Additionally, o1-preview/mini adopts various bias-reduction techniques to eliminate biases present in the training data. Furthermore, the model is designed to act in accordance with ethical guidelines, ensuring it avoids engaging in unethical behaviors.
Rigorous Safety Evaluation: Jailbreak Test, Bias Detection Test, and Ethics Evaluation Test
OpenAI has conducted various safety tests to evaluate the safety of o1-preview/mini. These tests include the “Jailbreak Test” to check whether the model adheres to safety regulations, the “Bias Detection Test” to see if the model generates biased information, and the “Ethics Evaluation Test” to determine if the model engages in unethical behavior.
Comparing GPT-4o and o1
So far, we have discussed OpenAI o1-preview/mini at length, but it seems that GPT-4o is better for text generation, while o1-mini might be superior for program generation. Let’s compare their outputs using two themes.

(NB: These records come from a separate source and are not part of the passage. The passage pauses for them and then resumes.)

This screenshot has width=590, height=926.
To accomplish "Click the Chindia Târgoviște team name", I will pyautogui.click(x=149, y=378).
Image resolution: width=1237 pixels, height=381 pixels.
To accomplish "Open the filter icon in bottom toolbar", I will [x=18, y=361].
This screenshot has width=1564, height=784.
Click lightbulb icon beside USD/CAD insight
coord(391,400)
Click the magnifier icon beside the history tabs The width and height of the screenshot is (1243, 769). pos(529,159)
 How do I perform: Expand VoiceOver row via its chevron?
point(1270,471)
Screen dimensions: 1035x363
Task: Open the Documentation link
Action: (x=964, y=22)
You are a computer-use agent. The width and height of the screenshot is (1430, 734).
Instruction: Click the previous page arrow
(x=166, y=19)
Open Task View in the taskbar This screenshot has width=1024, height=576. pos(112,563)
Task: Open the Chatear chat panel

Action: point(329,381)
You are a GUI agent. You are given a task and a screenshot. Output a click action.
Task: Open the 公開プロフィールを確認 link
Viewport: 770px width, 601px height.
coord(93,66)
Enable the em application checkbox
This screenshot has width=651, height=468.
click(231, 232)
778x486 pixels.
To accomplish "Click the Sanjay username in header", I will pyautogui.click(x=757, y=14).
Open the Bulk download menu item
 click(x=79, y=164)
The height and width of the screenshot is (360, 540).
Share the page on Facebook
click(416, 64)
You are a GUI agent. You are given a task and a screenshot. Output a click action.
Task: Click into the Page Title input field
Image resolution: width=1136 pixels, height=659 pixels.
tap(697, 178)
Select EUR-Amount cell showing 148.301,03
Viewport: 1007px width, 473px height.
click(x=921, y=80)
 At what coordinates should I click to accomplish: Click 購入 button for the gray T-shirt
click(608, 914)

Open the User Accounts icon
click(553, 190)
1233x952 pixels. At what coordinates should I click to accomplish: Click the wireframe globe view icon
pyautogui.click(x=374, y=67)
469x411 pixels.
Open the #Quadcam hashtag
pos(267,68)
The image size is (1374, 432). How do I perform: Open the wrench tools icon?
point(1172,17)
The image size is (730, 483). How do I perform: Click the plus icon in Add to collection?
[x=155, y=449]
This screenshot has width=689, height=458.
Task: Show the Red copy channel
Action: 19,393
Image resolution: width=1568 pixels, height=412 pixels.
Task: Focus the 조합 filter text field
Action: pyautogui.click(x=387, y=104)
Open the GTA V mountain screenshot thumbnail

Japanese Traditional Comedy “Oogiri”
To compare text generation abilities, the following prompt was input, and the outputs were compared:
GPT-4o output
o1-mini output
As with the previous competition between GPT-4o and Claude 3.5 Sonnet, it seems that GPT has no sense of humor. The output from o1-mini didn’t really resemble traditional Oogiri, so GPT-4o might still be the better option here…
However, o1-mini started the Chain of Thought process even with this kind of prompt, giving it a surreal but different type of humor.
Original Game Implementation
Next, let’s test o1-mini in its strong suit: programming. The following prompt was entered:
GPT-4o output
O1-mini output
This was an overwhelming victory for o1-mini!
First, the speed of the output was completely different. o1-mini felt about five times faster.
As for the quality, GPT-4o’s output wasn’t even functional as a game. On the other hand, although o1-mini’s game ended up being more like Tetris than Puyo Puyo, and there was a bug that prevented moving to the right at some point, the game was still operational and somewhat complete as a game.
It was disappointing that the “Fluffy feeling” wasn’t there at all, though.
In any case, I could feel that o1-mini’s programming capabilities were superior to GPT-4o!